As an initial matter, in the opposition papers, Progressive argues that summary adjudication is proper because the motion does not dispose of entire cause of action, defense, or issue of duty.  The Court disagrees.  The notice of motion and motion papers state that Plaintiff is seeking summary adjudication in the form of a judicial declaration interpreting the obligations of Progressive pursuant to the terms of its insurance policy.  There is only one remaining cause of action in the complaint as Chiavassa was dismissed from the action.  Declaratory relief is proper with respect to questions regarding the parties’ rights or duties under a written instrument or contract.  (CCP § 1060.)  Thus, the Court does not find that the motion is procedurally improper.
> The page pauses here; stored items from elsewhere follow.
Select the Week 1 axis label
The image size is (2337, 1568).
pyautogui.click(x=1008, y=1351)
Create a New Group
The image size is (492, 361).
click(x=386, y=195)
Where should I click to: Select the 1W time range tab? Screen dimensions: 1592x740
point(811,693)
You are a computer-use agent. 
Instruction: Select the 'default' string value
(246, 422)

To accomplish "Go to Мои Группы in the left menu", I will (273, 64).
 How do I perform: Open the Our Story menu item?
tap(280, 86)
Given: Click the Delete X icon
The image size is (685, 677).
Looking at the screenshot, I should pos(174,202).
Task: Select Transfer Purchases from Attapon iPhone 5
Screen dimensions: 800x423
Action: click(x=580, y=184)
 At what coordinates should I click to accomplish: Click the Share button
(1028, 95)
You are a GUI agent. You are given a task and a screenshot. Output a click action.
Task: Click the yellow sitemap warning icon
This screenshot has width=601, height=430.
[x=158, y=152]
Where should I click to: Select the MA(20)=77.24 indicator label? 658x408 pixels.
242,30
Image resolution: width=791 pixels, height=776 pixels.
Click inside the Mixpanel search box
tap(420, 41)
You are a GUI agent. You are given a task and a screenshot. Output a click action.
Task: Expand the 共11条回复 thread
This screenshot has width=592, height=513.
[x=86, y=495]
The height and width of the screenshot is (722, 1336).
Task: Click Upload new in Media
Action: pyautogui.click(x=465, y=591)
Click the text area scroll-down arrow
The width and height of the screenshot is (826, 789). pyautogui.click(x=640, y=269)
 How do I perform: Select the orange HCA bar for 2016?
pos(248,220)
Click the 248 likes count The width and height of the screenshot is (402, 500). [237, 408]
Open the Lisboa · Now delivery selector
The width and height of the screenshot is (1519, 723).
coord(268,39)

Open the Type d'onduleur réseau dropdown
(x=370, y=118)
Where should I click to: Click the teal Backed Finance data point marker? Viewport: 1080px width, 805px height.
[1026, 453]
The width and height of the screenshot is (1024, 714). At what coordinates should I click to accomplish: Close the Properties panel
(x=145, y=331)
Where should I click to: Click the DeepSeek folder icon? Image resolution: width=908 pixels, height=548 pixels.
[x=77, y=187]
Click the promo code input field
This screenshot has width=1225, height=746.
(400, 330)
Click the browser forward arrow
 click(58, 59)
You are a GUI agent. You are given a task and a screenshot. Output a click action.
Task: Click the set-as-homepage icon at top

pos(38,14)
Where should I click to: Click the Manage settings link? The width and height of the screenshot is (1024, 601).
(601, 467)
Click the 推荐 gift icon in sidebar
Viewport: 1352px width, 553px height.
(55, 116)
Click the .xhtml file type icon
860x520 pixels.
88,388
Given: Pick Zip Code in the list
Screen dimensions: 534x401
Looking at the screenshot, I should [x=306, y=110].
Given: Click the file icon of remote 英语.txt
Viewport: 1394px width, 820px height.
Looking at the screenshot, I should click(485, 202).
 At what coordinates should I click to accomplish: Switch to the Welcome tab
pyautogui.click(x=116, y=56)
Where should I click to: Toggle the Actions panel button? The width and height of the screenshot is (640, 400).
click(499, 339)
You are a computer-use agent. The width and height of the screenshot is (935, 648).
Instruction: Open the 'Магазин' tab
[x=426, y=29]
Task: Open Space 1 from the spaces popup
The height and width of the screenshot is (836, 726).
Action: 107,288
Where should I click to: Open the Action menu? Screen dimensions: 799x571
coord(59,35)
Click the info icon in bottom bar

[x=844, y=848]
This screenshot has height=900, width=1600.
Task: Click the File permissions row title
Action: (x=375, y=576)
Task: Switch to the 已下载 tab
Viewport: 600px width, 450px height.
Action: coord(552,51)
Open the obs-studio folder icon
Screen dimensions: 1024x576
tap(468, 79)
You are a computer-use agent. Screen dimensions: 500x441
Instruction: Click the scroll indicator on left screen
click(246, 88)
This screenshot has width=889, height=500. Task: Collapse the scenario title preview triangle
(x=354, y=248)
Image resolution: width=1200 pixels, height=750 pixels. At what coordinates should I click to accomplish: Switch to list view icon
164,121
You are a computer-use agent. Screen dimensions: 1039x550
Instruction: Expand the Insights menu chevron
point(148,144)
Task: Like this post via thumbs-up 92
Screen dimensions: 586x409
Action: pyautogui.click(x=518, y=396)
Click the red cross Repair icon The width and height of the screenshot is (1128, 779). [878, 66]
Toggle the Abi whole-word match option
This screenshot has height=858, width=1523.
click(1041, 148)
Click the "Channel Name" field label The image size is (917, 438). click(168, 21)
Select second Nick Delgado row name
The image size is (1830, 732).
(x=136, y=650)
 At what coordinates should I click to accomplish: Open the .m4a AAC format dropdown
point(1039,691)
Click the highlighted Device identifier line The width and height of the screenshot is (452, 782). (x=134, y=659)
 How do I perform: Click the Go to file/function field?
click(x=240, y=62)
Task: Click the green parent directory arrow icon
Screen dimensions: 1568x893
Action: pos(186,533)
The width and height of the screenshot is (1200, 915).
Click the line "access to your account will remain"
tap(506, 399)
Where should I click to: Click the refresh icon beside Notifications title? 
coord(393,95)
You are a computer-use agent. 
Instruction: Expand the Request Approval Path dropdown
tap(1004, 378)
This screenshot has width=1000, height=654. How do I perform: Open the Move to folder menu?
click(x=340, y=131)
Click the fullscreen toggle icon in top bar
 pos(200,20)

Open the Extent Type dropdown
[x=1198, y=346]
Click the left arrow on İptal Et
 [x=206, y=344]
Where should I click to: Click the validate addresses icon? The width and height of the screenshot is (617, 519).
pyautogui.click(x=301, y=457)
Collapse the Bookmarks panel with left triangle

B.     Substantive Discussion

            In support of the motion, Plaintiff provides the following material facts.  Plaintiff was an operator of a large multi-vehicle tow truck that was insured under Progressive’s insurance policy. (Pl.’s Fact 1.)  Plaintiff was expressly named as a driver of the tow truck that was covered by the terms of the insurance policy.  (Pl.’s Fact 2.)  The insured tow truck was a large vehicle that could tow or carry up to 4 standard size automobiles.  (Pl.’s Fact 3.)  On April 7, 2023, Plaintiff was operating the tow truck to deliver 4 separate automobiles to 4 different locations.  (Pl.’s Fact 4.)  After delivering the first automobile, Plaintiff proceeded to deliver the second automobile during which he sustained injuries.  (Pl.’s Fact 5, 9.)  As Plaintiff was delivering the second automobile, he parked the tow truck on the roadway in front of the delivery location and exited the tow truck to unload the second automobile.  (Pl.’s Fact 6-7.)  As he was in the process of unloading the second automobile, he stood “a few feet away” from the back of the tow truck next to the vehicle he was unloading when he was struck and injured by another vehicle driven by an uninsured driver who was under the influence of drugs and was subsequently arrested by law enforcement.  (Pl.’s Fact 8-12.)  Upon filing an insurance claim for his injuries pursuant to the terms of Progressive’s insurance policy, Progressive refused to provide coverage for Plaintiff’s injuries, reasoning that “Zetino was not in the process of occupying” the insured tow truck at the time of his injuries.  (Pl.’s Fact 13-14.)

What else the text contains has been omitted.